• _INSTRUCTIONS TO FOLLOW_
Below is a listing with pictures. Repeat exactly the lines starting at the one holding "Open the コピー (Copy) module icon" and going on through the one holding "Jump to first sheet tab arrow", and leave every picture out.

• _RECORDS SHOWN_
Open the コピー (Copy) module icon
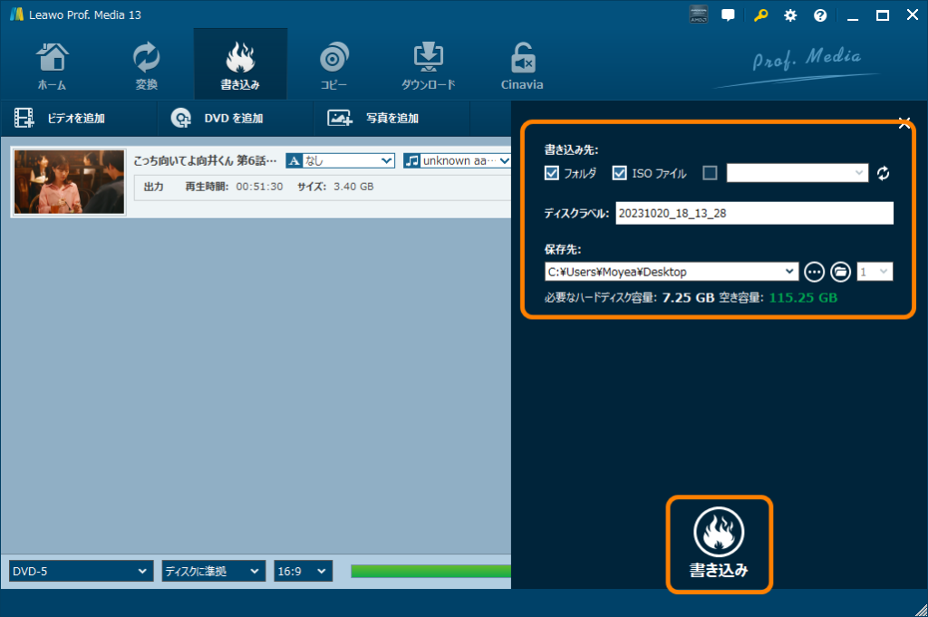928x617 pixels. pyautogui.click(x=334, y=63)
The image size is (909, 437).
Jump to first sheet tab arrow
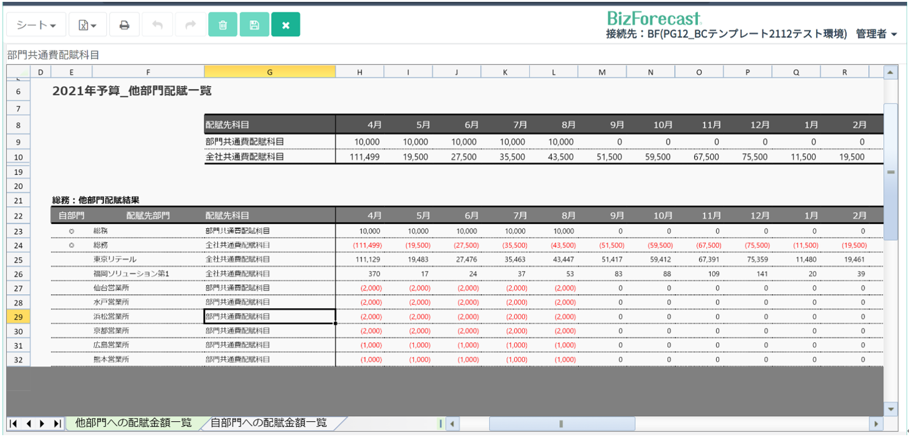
==
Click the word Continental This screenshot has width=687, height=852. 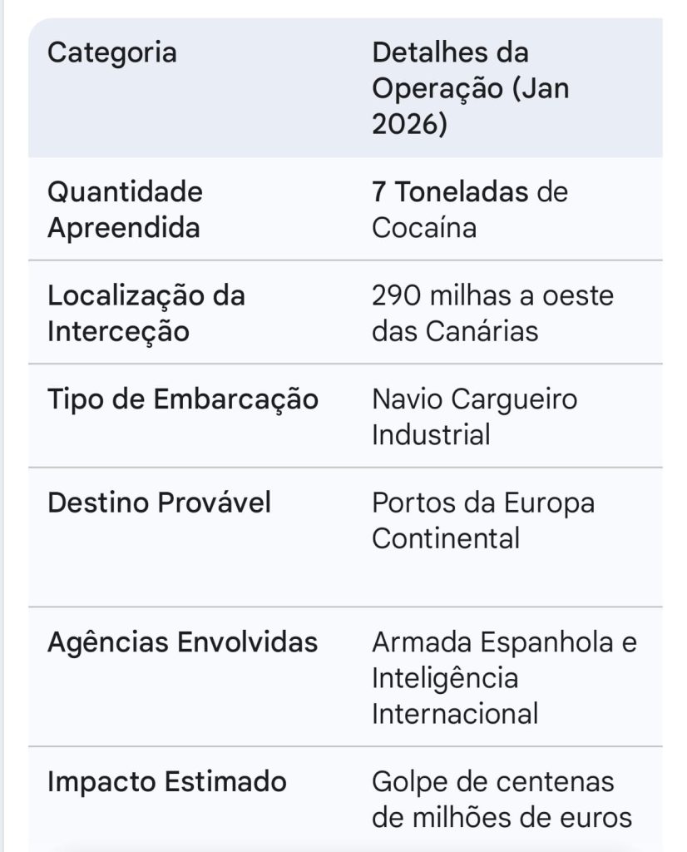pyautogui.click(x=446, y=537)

• _TASK RESPONSE_
Open the コピー (Copy) module icon
928x617 pixels. pyautogui.click(x=334, y=63)
The image size is (909, 437).
Jump to first sheet tab arrow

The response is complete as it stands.